We are about to go inside to get more beer when a car pulls up outside the warehouse. It’s one of our sleek town cars, the windows tinted. When the window rolls down a couple of inches and I see the young man’s eyes in the old man’s face, I wave a greeting, though I have to suppress a growl.

“Of course he’d come to check up on us,” I mutter to Levi, in an aside.

“Play nice,” Levi chuckles. “Today is a good day.”

“Not for Felice, it’s not,” I grumble, nodding to Levi and approaching the car.

But I can’t stop the smile from spreading across my face when I see that Father has his sketchbook open in his lap. He’s idly moving his hand, but for Father even idly moving his hand produces exceptional work. He always said that he never so much as lifted a pencil before he met Mom. But after they got married, she started giving him lessons. He hated it at first, but then he fell in love with art. Funny how marriage can change a man.

I walk around the car and climb in next to him. “What’re you drawing?” I ask.

He glances up, smiling vaguely. “Your mother,” he says as the car pulls away. He has wedged an old Polaroid of Mother in the storage section, so that it sticks out. She’s gardening, of all things, with dirt caked up to her elbows and a weary glint in her eyes, like she’s scowling at the cameraman.

“Why not draw her in a photo she was ready to be in?” I ask pointedly.

Father tuts. “That would be missing the point,” he says.

“And what is the point? Dimmi.”

We exchange a silent smile at the informal dimmi—‘tell me’—as though acknowledging that we are not in our usually formal back-and-forth. Or perhaps I’m hoping for a connection that isn’t there. The thing is, it’s been a long time since I’ve seen Father this sentimental.

“The point is to love her no matter how she looks.” He closes the notebook and turns to me, regarding me for a few moments. I feel exposed. I feel like I want to be anywhere but here. I love and resent this man in equal measure, and I’m not used to feeling such conflicted emotions.

At least, not until Dani.

I hold his gaze, willing this maelstrom of uncertainty to go the hell away. Eventually, he sighs and changes tact. “So business is going well … with the King Kong.”

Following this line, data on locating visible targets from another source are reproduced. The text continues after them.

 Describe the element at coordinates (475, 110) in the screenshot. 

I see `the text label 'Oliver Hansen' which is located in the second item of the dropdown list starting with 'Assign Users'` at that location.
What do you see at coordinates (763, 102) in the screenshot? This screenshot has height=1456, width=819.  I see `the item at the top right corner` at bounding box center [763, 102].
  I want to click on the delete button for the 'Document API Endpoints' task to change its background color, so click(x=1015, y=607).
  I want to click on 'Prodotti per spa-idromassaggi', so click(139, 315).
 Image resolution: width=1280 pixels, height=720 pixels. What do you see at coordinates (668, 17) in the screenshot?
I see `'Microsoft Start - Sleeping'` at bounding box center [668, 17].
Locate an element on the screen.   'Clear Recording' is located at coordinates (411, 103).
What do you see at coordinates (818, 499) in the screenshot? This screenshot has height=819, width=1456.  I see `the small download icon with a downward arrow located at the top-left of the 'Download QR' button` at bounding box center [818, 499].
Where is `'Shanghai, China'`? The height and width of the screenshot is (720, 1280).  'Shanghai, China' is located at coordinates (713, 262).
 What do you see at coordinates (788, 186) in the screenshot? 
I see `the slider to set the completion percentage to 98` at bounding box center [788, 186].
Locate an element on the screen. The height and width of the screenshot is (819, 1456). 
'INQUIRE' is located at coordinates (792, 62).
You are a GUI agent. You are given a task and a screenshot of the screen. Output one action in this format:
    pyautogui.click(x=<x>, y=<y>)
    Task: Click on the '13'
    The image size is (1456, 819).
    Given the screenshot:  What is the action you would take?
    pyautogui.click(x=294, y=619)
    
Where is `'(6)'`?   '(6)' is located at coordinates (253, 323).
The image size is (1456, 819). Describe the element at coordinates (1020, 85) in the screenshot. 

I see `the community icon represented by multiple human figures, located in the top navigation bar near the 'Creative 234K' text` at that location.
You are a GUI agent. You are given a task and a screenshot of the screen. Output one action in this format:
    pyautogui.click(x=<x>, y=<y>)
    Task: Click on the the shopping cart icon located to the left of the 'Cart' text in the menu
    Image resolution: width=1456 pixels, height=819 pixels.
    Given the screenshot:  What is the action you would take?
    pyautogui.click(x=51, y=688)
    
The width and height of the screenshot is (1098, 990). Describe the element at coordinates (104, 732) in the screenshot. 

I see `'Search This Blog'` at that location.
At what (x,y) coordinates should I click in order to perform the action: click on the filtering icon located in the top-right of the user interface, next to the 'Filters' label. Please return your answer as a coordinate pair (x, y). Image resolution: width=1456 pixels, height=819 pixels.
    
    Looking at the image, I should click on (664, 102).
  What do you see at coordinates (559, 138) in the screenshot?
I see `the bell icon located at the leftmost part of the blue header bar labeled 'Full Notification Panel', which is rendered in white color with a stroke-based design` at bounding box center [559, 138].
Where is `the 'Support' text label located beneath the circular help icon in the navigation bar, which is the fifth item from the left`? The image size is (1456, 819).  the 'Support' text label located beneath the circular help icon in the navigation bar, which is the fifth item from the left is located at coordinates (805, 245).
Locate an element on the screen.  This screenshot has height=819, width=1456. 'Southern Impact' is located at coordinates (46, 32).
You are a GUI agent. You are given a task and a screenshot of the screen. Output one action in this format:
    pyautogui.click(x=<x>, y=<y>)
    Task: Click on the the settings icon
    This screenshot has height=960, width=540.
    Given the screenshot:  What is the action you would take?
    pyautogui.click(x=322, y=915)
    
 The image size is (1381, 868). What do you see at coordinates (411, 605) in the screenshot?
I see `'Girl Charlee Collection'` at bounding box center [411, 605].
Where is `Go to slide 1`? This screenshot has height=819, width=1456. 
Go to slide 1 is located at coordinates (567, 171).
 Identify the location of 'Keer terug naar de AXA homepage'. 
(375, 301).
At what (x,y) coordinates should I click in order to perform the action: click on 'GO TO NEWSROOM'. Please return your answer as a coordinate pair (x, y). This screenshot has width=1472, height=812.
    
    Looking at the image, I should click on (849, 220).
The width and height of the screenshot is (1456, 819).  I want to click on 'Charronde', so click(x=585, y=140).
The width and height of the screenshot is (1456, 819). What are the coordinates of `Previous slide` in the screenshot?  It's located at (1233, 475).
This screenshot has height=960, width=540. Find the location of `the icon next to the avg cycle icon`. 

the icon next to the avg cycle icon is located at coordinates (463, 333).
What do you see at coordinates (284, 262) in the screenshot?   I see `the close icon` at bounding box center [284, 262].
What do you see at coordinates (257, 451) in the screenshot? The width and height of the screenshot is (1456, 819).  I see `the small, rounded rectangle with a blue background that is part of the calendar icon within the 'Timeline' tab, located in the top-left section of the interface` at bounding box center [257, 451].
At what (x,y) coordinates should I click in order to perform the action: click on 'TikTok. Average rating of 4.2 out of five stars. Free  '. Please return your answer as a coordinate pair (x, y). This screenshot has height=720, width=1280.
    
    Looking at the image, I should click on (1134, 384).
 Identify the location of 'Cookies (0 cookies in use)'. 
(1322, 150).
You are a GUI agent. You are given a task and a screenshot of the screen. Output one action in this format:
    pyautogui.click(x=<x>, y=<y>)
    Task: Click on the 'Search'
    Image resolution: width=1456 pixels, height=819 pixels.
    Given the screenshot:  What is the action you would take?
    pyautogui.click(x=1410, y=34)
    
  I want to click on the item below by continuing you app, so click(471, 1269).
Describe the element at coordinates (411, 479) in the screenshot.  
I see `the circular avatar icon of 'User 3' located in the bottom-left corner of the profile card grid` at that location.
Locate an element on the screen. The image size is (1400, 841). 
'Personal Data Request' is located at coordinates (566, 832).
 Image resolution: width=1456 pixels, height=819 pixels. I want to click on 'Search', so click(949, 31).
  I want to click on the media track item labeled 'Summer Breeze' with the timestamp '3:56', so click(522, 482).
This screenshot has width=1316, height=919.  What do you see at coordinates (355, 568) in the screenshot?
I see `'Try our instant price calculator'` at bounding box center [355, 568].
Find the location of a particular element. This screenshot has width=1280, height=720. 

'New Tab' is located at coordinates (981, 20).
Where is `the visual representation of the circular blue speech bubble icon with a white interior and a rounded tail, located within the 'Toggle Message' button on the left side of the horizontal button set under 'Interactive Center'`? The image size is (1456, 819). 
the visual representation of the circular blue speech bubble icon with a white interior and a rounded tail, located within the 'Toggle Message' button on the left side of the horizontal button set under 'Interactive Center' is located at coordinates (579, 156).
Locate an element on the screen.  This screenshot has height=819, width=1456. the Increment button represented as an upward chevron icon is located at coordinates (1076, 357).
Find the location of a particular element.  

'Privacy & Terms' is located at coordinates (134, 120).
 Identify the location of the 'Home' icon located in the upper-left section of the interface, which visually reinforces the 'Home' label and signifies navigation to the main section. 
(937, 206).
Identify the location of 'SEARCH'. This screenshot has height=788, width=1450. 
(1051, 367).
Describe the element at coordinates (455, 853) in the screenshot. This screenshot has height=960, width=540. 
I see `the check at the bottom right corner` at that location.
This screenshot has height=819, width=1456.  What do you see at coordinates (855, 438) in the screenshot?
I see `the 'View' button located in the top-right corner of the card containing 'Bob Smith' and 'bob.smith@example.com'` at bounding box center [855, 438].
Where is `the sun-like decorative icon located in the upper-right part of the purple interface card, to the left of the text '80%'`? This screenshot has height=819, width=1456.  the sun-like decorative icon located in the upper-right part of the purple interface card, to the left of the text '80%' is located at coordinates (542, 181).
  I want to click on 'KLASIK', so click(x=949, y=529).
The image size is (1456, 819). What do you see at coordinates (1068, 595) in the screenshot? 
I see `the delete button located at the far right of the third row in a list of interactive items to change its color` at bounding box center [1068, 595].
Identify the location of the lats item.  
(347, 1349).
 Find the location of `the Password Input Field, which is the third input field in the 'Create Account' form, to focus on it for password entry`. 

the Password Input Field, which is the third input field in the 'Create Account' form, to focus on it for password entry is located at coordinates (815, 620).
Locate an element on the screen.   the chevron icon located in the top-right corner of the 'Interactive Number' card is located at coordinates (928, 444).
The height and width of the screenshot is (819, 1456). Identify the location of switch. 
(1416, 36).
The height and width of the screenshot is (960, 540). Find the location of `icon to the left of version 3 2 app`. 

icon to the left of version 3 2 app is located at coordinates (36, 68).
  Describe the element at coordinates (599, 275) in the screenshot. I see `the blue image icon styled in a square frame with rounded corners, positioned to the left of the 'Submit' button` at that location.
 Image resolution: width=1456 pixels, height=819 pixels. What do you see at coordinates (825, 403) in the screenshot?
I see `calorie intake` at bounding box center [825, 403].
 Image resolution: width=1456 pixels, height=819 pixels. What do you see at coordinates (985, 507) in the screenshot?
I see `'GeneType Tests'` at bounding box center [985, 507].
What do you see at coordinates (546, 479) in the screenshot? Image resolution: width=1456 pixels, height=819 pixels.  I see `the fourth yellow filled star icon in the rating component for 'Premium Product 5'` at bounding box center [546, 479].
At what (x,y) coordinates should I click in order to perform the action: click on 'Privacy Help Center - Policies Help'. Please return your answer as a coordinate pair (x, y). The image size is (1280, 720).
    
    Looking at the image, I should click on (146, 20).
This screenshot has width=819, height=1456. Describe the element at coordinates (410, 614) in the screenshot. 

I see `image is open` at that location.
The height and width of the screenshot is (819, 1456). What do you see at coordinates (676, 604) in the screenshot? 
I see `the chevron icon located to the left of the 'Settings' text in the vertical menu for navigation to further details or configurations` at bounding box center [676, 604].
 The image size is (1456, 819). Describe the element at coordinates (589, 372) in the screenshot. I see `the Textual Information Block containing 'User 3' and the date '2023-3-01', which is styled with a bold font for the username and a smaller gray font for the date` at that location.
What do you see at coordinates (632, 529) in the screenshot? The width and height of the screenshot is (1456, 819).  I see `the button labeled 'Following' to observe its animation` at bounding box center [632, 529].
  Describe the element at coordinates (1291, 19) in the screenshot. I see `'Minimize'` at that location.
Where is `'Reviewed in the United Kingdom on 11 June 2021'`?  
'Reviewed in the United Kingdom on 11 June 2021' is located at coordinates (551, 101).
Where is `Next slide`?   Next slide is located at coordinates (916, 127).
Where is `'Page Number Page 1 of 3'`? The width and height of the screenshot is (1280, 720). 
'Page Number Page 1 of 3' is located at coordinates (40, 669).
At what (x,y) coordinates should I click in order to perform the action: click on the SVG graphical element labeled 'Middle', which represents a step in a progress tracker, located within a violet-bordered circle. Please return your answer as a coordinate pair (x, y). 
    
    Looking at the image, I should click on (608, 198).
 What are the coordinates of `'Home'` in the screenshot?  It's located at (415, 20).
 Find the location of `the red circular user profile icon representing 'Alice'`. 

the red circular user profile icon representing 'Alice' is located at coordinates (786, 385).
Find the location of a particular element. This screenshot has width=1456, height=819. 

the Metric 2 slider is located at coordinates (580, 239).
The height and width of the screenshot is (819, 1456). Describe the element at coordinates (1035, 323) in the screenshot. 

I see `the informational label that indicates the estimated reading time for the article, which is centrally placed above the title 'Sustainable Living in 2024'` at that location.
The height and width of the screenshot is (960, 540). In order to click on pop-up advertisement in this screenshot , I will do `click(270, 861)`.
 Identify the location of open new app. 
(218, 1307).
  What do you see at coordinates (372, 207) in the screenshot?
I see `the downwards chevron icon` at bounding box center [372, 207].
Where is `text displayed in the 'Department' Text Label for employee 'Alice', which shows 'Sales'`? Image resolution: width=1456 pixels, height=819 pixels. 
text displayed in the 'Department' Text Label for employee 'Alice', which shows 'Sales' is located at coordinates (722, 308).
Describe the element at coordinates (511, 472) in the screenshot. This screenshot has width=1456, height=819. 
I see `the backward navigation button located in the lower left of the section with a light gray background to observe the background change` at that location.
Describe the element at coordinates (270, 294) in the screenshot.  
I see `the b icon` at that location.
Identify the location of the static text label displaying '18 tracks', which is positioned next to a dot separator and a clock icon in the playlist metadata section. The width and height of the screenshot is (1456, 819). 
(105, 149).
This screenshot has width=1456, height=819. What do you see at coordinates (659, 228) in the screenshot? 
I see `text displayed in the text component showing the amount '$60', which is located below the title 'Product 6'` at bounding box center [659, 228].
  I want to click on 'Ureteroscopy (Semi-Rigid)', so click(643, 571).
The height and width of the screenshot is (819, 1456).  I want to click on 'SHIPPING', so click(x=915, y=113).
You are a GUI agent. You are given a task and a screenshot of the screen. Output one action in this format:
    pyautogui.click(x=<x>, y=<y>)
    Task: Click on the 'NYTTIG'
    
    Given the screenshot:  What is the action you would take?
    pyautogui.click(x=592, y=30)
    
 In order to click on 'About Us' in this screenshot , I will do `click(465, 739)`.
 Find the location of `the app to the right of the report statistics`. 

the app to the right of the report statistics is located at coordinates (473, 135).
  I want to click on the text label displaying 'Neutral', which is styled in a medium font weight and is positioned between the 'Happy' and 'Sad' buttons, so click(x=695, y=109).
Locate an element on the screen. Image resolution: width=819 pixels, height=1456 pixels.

I flinch, but then nod, trying to mask it. “So you’ve heard about it.”

“You seem surprised,” he says. “Were you trying to hide it from me?”

I feign a laugh. “Never, Father. The last time a man tried to hide something from you, he ended up in three separate pieces. One to the piranhas, one to the pigs, and one to the—let me think—ah, yes, the wood-chipper.”

He scowls at me. “You sound proud.”

I chuckle. “How could I not be? It certainly sent a message.”

Suddenly, Father leans forward. “Do you think I took any pleasure in that? That man was an asset, and if I could’ve punished him in a less severe way, I would have. But then other men would think they could get away with hiding a portion of my profits from me. Then what? So I had to punish him, mio figlio. It was a calculated financial decision. It wasn’t revenge. It wasn’t anger.”

“Why do I get the feeling that a lecture is coming?” I turn back to the night with a heavy sigh.

He shrugs and opens his notebook, returning to his sketching. I just keep staring out at the night as the car drifts through the city. But I can feel Father simmering next to me. I know that I haven’t avoided the lecture, only put it off. After about half an hour, he finally speaks.